→ Given request 1
In the excerpt on selected transactions, in what month and year was Albemarle Corporation's acquisition of Rockwood Holdings, Inc. announced?
→ Given request 2
Reproduce the excerpt on selected transactions between "Entegris Inc.’s acquisition" and "Zoltek Companies, Inc.", inclusive.
→ Given request 3
Translate this sentence from the excerpt on selected transactions into Spanish: "The specialty chemicals and composites transactions considered and the month and year each transaction was announced are as follows:"

→ Text section
Using publicly available information, J.P. Morgan examined selected transactions involving businesses which J.P. Morgan judged to be sufficiently relevant to the Company’s business or aspects thereof, focusing on transactions involving specialty chemicals and composites companies (for reference purposes only and not as a component of its fairness analysis, J.P. Morgan also reviewed certain transactions involving aerospace suppliers). For each of the selected transactions, J.P. Morgan calculated, to the extent information was publicly available, the FV divided by the EBITDA of the target or the target business for the latest publicly available twelve-month period immediately preceding the announcement of the respective transaction, without synergies (the “FV/LTM EBITDA”). The specialty chemicals and composites transactions considered and the month and year each transaction was announced are as follows:

 

Transaction

   Announcement
Date
 

Gilde Buy Out Partners/Parcom Capital/ABN Amro Participatie consortium’s acquisition of Koninklijke Ten Cate N.V.

     July 2015   

A. Schulman Inc.’s acquisition of Citadel Plastics Holdings, Inc.

     March 2015   

Alcoa Inc.’s acquisition of RTI International Metals, Inc.

     March 2015   

Albemarle Corporation’s acquisition of Rockwood Holdings, Inc.

     July 2014   

Minerals Technologies Inc.’s acquisition of AMCOL International Corporation

     March 2014   

Entegris Inc.’s acquisition of ATMI, Inc.

     February 2014   

Merck & Co., Inc.’s acquisition of AZ Electronic Materials SA

     December 2013   

Platform Specialty Products Corporation’s acquisition of MacDermid Incorporated

     October 2013   

Toray Industries, Inc.’s acquisition of Zoltek Companies, Inc.

     September 2013   

ALTANA Group’s acquisition of Rockwood Holdings, Inc. (Clay additives)

     July 2013   

Cinven Ltd.’s acquisition of Rockwood Holdings, Inc. (CeramTec)

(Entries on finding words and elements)
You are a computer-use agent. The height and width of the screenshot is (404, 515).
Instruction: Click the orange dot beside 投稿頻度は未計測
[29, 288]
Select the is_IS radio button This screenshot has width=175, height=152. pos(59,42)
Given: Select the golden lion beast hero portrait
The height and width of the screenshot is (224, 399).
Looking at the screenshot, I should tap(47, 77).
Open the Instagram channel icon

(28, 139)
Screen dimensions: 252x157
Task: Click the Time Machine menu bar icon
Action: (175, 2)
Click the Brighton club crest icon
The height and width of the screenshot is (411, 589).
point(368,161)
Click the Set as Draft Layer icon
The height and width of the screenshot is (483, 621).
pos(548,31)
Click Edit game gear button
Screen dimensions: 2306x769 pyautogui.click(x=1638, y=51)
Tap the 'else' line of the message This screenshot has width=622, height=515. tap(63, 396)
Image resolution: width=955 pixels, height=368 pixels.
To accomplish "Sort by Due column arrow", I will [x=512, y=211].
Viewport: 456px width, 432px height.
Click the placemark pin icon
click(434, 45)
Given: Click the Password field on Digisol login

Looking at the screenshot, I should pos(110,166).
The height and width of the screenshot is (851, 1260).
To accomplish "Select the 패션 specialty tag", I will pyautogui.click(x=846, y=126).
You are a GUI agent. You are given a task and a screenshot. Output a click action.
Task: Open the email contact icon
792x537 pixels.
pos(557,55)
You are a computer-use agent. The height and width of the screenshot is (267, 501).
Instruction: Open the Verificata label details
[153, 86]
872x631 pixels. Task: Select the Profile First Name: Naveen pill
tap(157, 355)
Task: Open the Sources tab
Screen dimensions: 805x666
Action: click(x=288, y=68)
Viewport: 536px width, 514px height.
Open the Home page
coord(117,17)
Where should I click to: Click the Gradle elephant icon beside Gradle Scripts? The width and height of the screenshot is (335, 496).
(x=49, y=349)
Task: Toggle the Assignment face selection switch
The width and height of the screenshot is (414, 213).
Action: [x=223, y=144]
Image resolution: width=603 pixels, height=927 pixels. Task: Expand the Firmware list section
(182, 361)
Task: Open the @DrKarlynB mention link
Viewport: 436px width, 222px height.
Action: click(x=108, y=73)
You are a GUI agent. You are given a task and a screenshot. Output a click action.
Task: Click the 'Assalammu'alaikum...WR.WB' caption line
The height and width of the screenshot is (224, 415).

→ Full output 1
July 2014

→ Full output 2
Entegris Inc.’s acquisition of ATMI, Inc.

     February 2014   

Merck & Co., Inc.’s acquisition of AZ Electronic Materials SA

     December 2013   

Platform Specialty Products Corporation’s acquisition of MacDermid Incorporated

     October 2013   

Toray Industries, Inc.’s acquisition of Zoltek Companies, Inc.

→ Full output 3
Las transacciones de productos químicos especializados y materiales compuestos consideradas, así como el mes y el año en que se anunció cada transacción, son las siguientes: